Protein synthesis in rabbit reticulocytes: A study of the mechanism of action of the protein factor RF that reverses protein synthesis inhibition in heme-deficient reticulocyte lysates

Authors

M. Grace, University of Nebraska - Lincoln
M. Bagchi, University of Nebraska at Lincoln
F. Ahmad, University of Nebraska at Lincoln
T. Yeager, University of Nebraska at Lincoln
C. Olson, University of Nebraska at Lincoln
I. Chakravarty, University of Nebraska at Lincoln
N. Nasrin, University of Nebraska at Lincoln
A. Banerjee, Calcutta University
N. K. Gupta, University of Nebraska at Lincoln

Date of this Version

1984

Comments

Published in Proc.

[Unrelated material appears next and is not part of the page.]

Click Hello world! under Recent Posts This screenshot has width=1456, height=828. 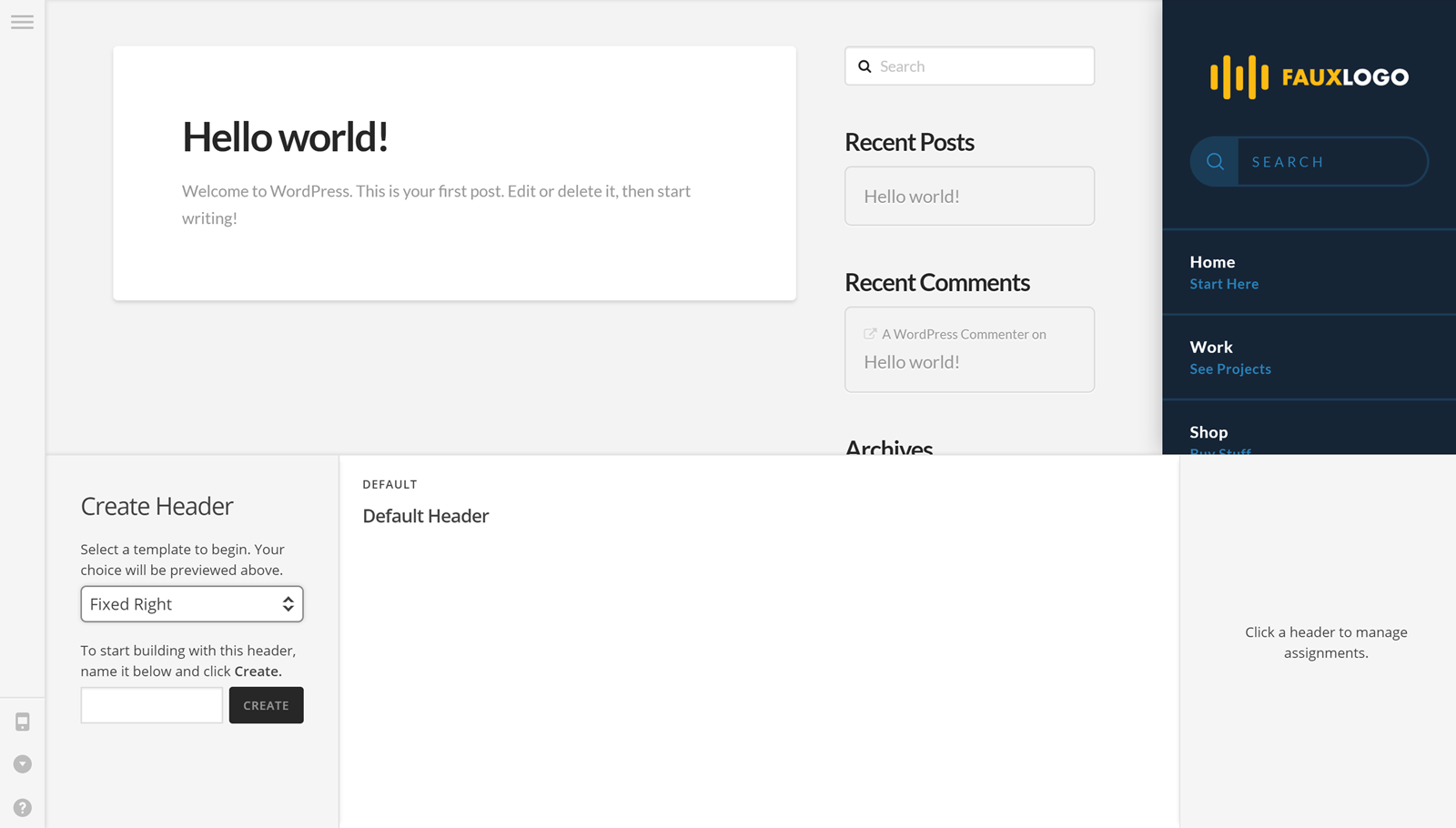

Natl. Acad. Sci. USA Vol. 81, pp. 5379-5383, September 1984. Used by Permission.

Abstract

A eukaryotic initiation factor 2 (eIF-2)-ancillary protein factor Co-eIF-2 promotes displacement of GDP from eIF-2GDP and facilitates ternary complex (Met-tRNA_f• eIF-2-GTP) formation in the presence of Mg²⁺. Heme-regulated protein synthesis inhibitor, HRI, phosphorylates the α-subunit of eIF-2 and thus inhibits ternary complex formation as Co-eIF•2 does not displace GDP from eIF-2α(P)•GDP. RF, a high molecular weight cell supernatant factor, reverses protein synthesis inhibition in heme-deficient reticulocyte lysates and also reverses HRI inhibition of ternary complex formation. RF contains Co-eIF•2 activity. In addition, an active RF preparation contains excess α-subunit of eIF-2 in the free and unphosphorylated form and this α-subunit of eIF-2 is not phosphorylated by HRI and ATP. In this paper we report (i) an active RF preparation contains excess α-subunit of eIF-2 and this α-subunit can be phosphorylated by HRI and ATP in the presence of GDP; (ii) RF promotes ternary complex formation by elF- 2•[³H]GDP with accompanying GDP displacement; (iii) in the presence of HRI and ATP, RF promotes ternary complex formation by eIF-2•[³H]GDP without accompanying GDP displacement; (iv) in the presence of HRI and ATP, the ternary complex formed using RF is active in Met-tRNA_f 40S initiation complex formation; (v) both the ternary complex and the Met-tRNA_f 40S complex formation in the presence of HRI and ATP are completely inhibited by prior incubation of RF with GDP; (vi) upon further fractionation of an active RF fraction, a preparation can be obtained that contains HRI-sensitive CoeIF- 2 activity. However, this preparation does not efficiently reverse protein synthesis inhibition in heme-deficient reticulocyte lysates and does not contain excess a-subunit of eIF-2. Based on these observations, we have suggested (α) RF provides the unphosphorylated a-subunit to eIF-2a(P)-GDP and restores eIF-2 activity. This RF activity is inhibited as the α-subunit in the RF preparation becomes phosphorylated by HRI and ATP in the presence of GDP; (b) RF contains Co-eIF- 2 activity, which has dual functions: (i) stimulation of ternary complex formation by eIF-2 and (i) GDP displacement from eIF-2•GDP during ternary complex formation. In the presence of HRI and ATP, Co-eIF-2 still stimulates ternary complex formation by unphosphorylated eIF-2 but does not displace GDP from eIF-2α(P)•GDP.